Traders/Investors tested (supported) this level four key times, starting with the February 2010 low and moving to the two successful tests in May and June 2010… which gave way to today’s failure for support to hold.
I heard a great quote on CNBC yesterday referring to this level:
“The greater authority of a price level, the more authoriative the break.”
What that means is that everyone from amateur chartists to professional trading experts referenced the 1,040 level as a very important price level to monitor on their charts.
Today, that level broke definitively.
Let’s pull back our perspective to see the importance of this reference level.
First, the S&P 500:
You can see that this support zone goes beyond the February 2010 low – stretching back to serve as support in October and November 2009 as well.
There is no further support on any timeframe for the market in terms of moving averages.
Let’s see the Monthly Chart:
Price officially closed – for the first time I might add – under the 200 month SMA, and because today is the last day of the month, this break and close is now official and permanent on the chart.
The 200 month SMA for the S&P 500 rests currently at 1,048.
From a classical definition, today officially marks the birth of a new downtrend in the market using all metrics available.
1. Price has formed a series of lower lows and lower highs
2. Price is under the 20 and 50 EMAs on all timeframes
3. The daily EMA structure has taken on the most bearish orientation possible
4. Price has taken out a significant final support line
For reference, the key final support levels to watch in other indexes include:
Dow Jones: 9,800 (today’s close was 9,774)
NASDAQ: 2,125 (today’s close was 2,109)
There is one caveat to note, just to be safe from a ‘cover all angles’ basis.
We had a similar situation in July 2009 where the market broke under an important key ‘line in the sand’ at the 875 level, which officially broke down from a clear head and shoulders pattern.
The break failed horribly and gave rise to a new bull phase that spanned from July 2009 to April 2010.
The difference?

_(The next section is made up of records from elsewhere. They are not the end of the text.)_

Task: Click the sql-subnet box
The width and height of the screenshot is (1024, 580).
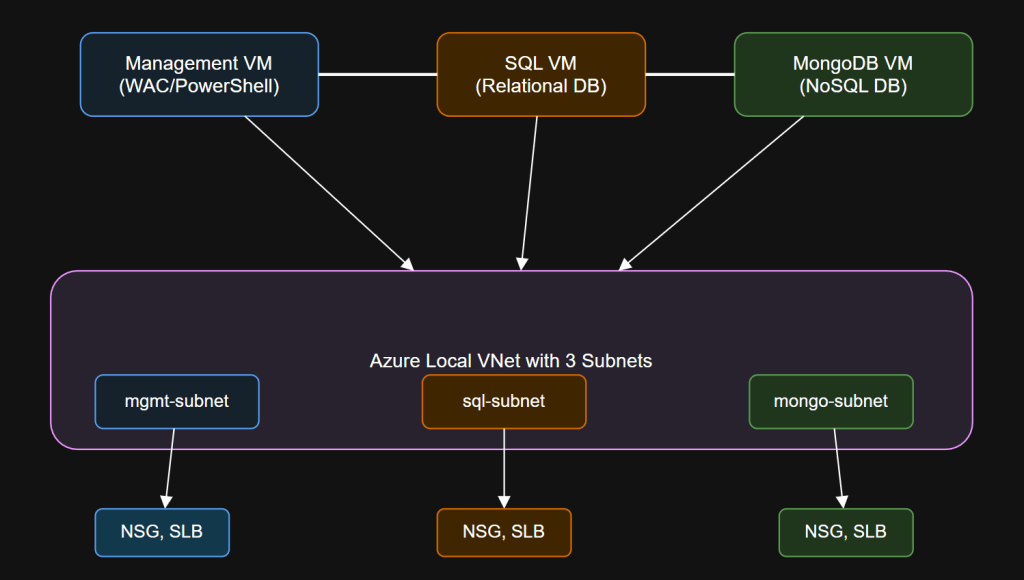Action: pos(504,401)
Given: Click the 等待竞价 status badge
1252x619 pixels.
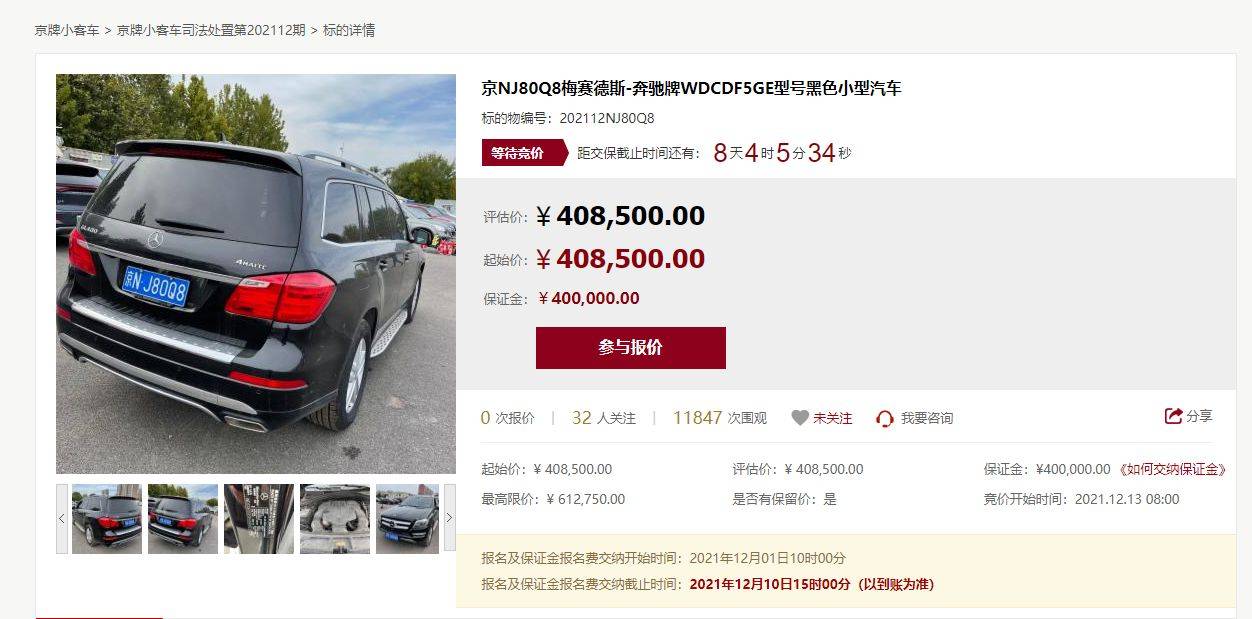Looking at the screenshot, I should coord(517,153).
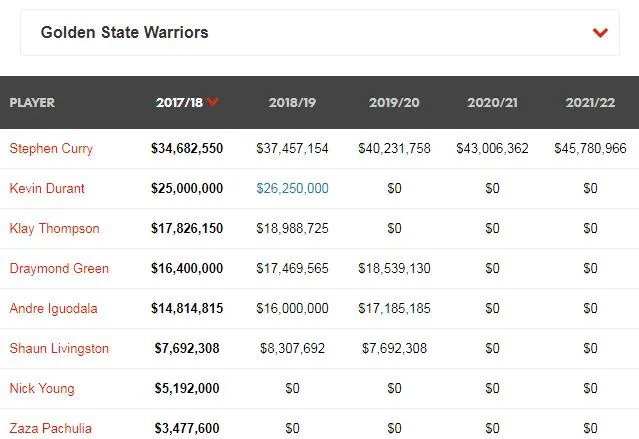Expand the Golden State Warriors team dropdown
This screenshot has width=639, height=439.
click(600, 33)
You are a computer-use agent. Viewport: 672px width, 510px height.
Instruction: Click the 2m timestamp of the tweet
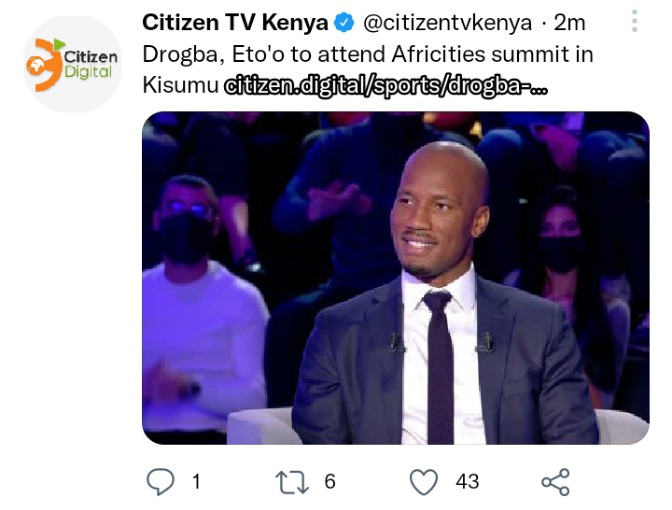pyautogui.click(x=570, y=23)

We did not CLOSE under that reference level as we did here today.
The reference is 1,040 – as long as we are under that level, technical analysts must officially declare the market in a downtrend.
In the event we break and close back above 1,040, we can expect a massive rally similar to that of July 2009 due to “Popped Stops” from all the investors and traders who liquidated and/or shorted the market while it was under 1,040.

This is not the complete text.